"Nico, 1988" : évocation en demi-teinte d'une égérie rock sur le déclin

Par @Culturebox
Journaliste, responsable de la rubrique Cinéma de Culturebox
Mis à jour le 17/04/2018 à 17H39, publié le 17/04/2018 à 16H08
Trine Dyrholm dans "Nico, 1988" de Susanna Nicchiarelli

Trine Dyrholm dans "Nico, 1988" de Susanna Nicchiarelli

© Emanuela Scarpa

A l’heure des biopics à tout va, Susanna Nicchiarelli a choisi de faire revivre Nico, égérie d’Andy Wharol et de Lou Reed, lors de sa dernière tournée en Europe (1988) qui a précédé sa mort accidentelle d’une chute de vélo. Alors que l’on s’attendrait à l’évocation spectaculaire de sa gloire, le film choisit un portrait de femme sur le déclin. Une approche pleine d’humanité, mais un peu vaine.

La note Culturebox

2
2/5

Rock mélancolique

Pour la génération des années 60-70, Nico est une figure majeure. Comme top model devenue une icône rock, avec sa participation au premier album (1967) du Velvet Underground. C’est Andy Warhol (titre de l’album à son nom dont il a signé la pochette) qui a imposé "And Nico" après le nom du groupe.

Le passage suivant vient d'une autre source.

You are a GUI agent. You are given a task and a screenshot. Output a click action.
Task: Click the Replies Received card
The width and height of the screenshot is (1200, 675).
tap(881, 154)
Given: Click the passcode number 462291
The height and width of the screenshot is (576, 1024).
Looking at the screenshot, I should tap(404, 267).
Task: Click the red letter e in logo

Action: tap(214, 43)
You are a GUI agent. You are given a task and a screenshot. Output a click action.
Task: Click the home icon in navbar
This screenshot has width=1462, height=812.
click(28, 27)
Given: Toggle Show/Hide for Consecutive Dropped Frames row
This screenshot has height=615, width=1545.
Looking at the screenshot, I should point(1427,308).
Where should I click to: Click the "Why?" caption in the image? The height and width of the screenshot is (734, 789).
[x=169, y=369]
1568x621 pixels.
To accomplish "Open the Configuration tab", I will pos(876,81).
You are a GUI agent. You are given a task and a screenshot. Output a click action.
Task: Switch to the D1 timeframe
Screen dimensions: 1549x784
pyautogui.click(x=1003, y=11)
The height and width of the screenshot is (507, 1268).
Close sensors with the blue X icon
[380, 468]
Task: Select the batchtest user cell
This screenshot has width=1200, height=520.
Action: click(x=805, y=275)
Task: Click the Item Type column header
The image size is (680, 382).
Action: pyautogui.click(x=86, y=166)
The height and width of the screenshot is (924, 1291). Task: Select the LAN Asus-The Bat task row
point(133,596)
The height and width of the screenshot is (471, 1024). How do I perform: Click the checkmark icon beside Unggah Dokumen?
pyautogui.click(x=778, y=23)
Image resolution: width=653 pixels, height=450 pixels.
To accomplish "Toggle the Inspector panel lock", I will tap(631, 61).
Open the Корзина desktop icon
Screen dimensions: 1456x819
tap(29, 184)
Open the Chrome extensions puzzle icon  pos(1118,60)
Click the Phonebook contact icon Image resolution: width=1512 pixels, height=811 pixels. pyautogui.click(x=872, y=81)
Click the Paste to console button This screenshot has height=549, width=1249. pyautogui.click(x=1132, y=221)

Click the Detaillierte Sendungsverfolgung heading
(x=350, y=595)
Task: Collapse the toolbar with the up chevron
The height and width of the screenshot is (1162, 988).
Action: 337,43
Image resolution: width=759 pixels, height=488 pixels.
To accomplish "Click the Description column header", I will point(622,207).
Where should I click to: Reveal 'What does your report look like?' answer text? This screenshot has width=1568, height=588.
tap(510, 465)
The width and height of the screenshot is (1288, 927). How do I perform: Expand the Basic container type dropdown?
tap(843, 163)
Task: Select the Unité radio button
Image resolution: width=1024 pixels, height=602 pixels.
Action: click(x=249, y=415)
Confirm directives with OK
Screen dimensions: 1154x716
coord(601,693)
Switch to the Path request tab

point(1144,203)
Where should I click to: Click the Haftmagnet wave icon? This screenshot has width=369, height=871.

Les quatre titres où elle chante de sa douce voix suave, notamment "Sunday Morning", figurent au panthéon d’un rock mélancolique antinomique des années Flower power.
"Nico, 1988" : la bande annonce
Nico, ou plutôt de son vrai nom Christa Päffgen, n’a eu de cesses depuis d’effacer cette image. Elle entreprend une carrière solo forte de six albums, auxquels participent Bob Dylan, John Cale, Brian Eno ou Kevin Ayers, sans pour autant remporter l'audience attendue. "Nico, 1988" la prend lors de sa dernière année de vie, toujours en tournée en Europe, avec un groupe qu’elle dit composé de "junkies", elle-même héroïno(wo)man depuis les années 70. Investie dans son art, mais sans grande écoute, on la ramène constamment à ses années de gloire, qu’elle rejette. Son drame.

Contre-pied

Considérée comme l’une des plus belles femmes du monde des années 60, devenue une icône, Nico est une figure autodestructrice majeure du XXe siècle. Susanna Nicchiarelli, qui signe avec "Nico, 1988" son premier film, la prend au moment ultime qui condense toute sa dimension d’artiste et de femme indépendante. Ce pourquoi elle entremêle constamment l’histoire de cette dernière tournée européenne et ses relations avec son fils Ari, qui serait d’Alain Delon, qui a toujours refusé de le reconnaitre. Autre drame.
Trine Dyrholm dans "Nico, 1988" de Susanna Nicchiarelli

Trine Dyrholm dans "Nico, 1988" de Susanna Nicchiarelli

© Emanuela Scarpa
Le contre-pied de la réalisatrice Susanna Nicchiarelli est intéressant en soi, en prenant le sujet "Nico" par sa fin et non sa gloire "warholienne". Mais à la vue du film, le sujet s’avère pauvre. Cette fin de vie vaut-elle le coup d’être racontée ? Elle ressemble à beaucoup d’autres, hormis le contexte de la tournée, par ailleurs très bien reconstituée, mais sans grand ressort dramatique. Une partie de la critique, la reconnaissance à la Mostra de Venise (Prix Horizon) ou au Festival du cinéma européen des Arcs (Grand prix du jury), semble davantage récompenser un sujet qu’un traitement. Ce qui rejoint un peu le destin de Nico, partie de très haut pour mourir d’une chute de vélo.
"Nico, 1988" : l'affiche

"Nico, 1988" : l'affiche

© Kinovista / New Story

LA FICHE

Genre : Drame / Biopic
Réalisateur : Susanna Nicchiarelli 
Pays : Italie / Belgique
Acteurs :  Trine Dyrholm, John Gordon Sinclair, Anamaria Marinca, Sandor Funtek, Thomas Trabacchi
Durée : 1h33
Sortie : 18 avril 2018

Synopsis : Entre Paris, Prague, Nuremberg, Manchester, la campagne polonaise et le littoral romain, "Nico 1988" est un road movie dédié aux dernières années de Christa Päffgen, plus connue sous le nom de "Nico". La dernière tournée d'une artiste rock qui fut une égérie de la fin des années 60, qui a rejeté son image, muse d'Andy Warhol et de Lou Reed, qui voulait seulement être femme et artiste.